From the line with "Youth (456, 1494)" through the line with "Luke (446, 1653)", repeat the entries verbatim, both end lines included, and add nothing.

BEGIN Data under study

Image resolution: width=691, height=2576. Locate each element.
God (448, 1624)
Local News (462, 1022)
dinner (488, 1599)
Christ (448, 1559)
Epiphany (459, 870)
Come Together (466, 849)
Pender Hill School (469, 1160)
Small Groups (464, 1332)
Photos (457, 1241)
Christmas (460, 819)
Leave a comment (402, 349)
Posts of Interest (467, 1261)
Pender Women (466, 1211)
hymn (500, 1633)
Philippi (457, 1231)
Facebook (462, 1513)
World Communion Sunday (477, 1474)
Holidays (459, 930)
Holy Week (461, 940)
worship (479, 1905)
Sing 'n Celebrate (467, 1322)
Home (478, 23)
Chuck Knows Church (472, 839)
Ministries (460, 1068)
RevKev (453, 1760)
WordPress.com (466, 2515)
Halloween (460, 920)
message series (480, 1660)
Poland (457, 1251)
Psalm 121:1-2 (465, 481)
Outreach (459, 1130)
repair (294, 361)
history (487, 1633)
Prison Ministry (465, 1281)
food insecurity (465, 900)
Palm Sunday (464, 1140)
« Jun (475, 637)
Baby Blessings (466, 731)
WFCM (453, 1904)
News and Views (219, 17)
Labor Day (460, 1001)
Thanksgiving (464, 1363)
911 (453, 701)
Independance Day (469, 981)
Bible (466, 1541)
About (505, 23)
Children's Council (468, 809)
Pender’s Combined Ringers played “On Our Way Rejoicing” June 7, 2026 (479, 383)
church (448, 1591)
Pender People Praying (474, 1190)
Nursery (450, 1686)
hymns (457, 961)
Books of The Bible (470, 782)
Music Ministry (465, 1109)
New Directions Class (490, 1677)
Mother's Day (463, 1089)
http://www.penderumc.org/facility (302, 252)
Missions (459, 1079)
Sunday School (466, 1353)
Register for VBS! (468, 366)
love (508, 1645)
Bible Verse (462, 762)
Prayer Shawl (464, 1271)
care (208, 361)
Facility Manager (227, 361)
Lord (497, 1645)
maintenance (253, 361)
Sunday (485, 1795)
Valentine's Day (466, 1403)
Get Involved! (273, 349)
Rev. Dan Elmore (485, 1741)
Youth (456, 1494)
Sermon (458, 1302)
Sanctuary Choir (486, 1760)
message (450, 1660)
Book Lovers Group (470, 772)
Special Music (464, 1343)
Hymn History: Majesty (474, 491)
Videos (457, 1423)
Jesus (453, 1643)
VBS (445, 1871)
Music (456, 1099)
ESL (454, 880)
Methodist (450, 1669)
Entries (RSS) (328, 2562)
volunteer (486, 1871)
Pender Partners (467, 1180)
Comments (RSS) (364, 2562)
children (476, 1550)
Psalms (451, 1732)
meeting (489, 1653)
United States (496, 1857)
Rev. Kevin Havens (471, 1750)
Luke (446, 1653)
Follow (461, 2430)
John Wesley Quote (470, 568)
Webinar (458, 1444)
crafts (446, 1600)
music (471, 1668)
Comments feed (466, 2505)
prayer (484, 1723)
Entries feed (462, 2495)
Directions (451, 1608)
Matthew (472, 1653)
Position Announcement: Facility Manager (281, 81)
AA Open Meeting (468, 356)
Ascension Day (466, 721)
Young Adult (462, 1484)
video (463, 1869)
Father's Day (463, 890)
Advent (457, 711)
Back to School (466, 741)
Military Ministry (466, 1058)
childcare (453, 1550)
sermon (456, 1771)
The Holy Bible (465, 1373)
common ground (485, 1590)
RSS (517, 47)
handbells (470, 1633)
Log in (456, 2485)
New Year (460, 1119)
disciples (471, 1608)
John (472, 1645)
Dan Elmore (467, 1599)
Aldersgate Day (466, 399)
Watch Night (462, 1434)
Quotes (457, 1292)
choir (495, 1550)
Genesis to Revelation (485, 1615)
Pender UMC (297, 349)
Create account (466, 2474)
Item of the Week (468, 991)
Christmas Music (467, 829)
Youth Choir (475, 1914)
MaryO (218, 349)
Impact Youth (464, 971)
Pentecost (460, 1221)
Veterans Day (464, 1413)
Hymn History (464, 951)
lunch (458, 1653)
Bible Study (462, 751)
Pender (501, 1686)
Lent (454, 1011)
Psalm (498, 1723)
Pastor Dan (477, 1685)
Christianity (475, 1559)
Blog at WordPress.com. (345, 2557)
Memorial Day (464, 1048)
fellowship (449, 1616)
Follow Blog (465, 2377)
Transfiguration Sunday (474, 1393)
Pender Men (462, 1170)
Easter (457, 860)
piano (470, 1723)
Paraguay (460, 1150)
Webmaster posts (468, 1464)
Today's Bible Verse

END Data under study
BEGIN Data under study

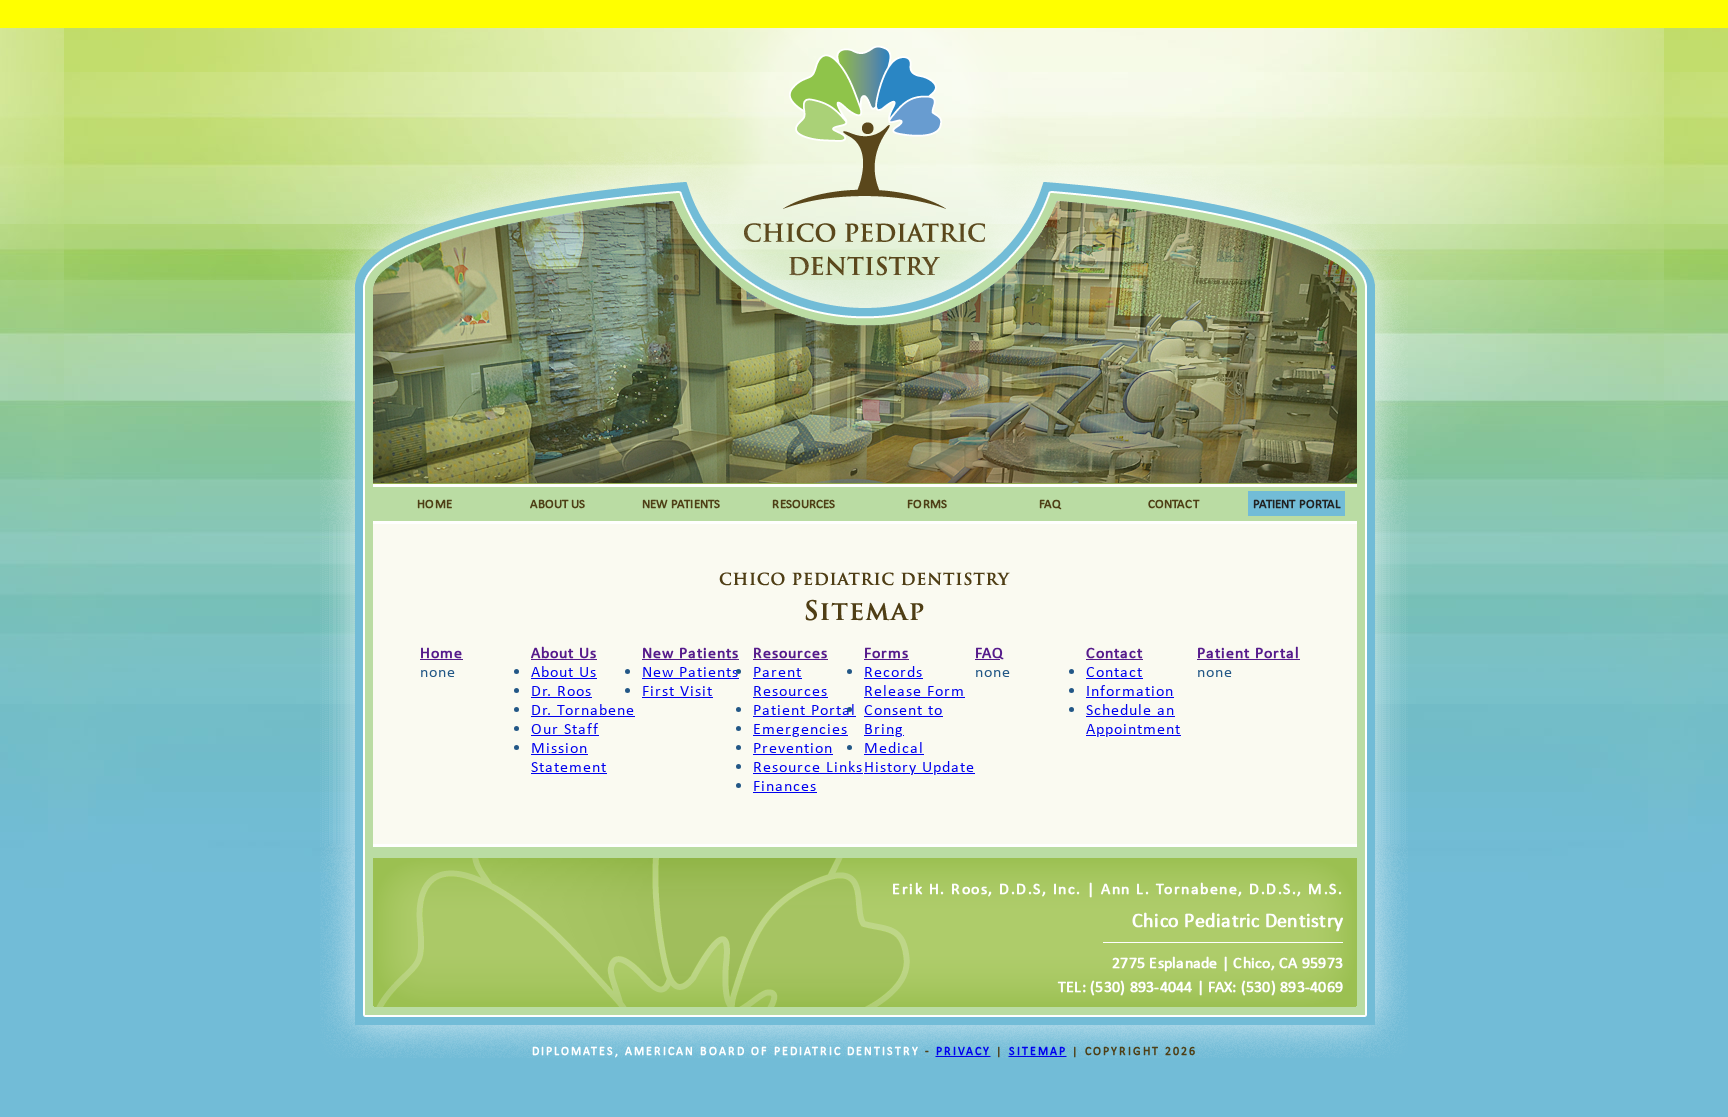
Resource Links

END Data under study

## Exercise answer:
Youth (456, 1494)
Sermon (458, 1302)
Sanctuary Choir (486, 1760)
message (450, 1660)
Book Lovers Group (470, 772)
Special Music (464, 1343)
Hymn History: Majesty (474, 491)
Videos (457, 1423)
Jesus (453, 1643)
VBS (445, 1871)
Music (456, 1099)
ESL (454, 880)
Methodist (450, 1669)
Entries (RSS) (328, 2562)
volunteer (486, 1871)
Pender Partners (467, 1180)
Comments (RSS) (364, 2562)
children (476, 1550)
Psalms (451, 1732)
meeting (489, 1653)
United States (496, 1857)
Rev. Kevin Havens (471, 1750)
Luke (446, 1653)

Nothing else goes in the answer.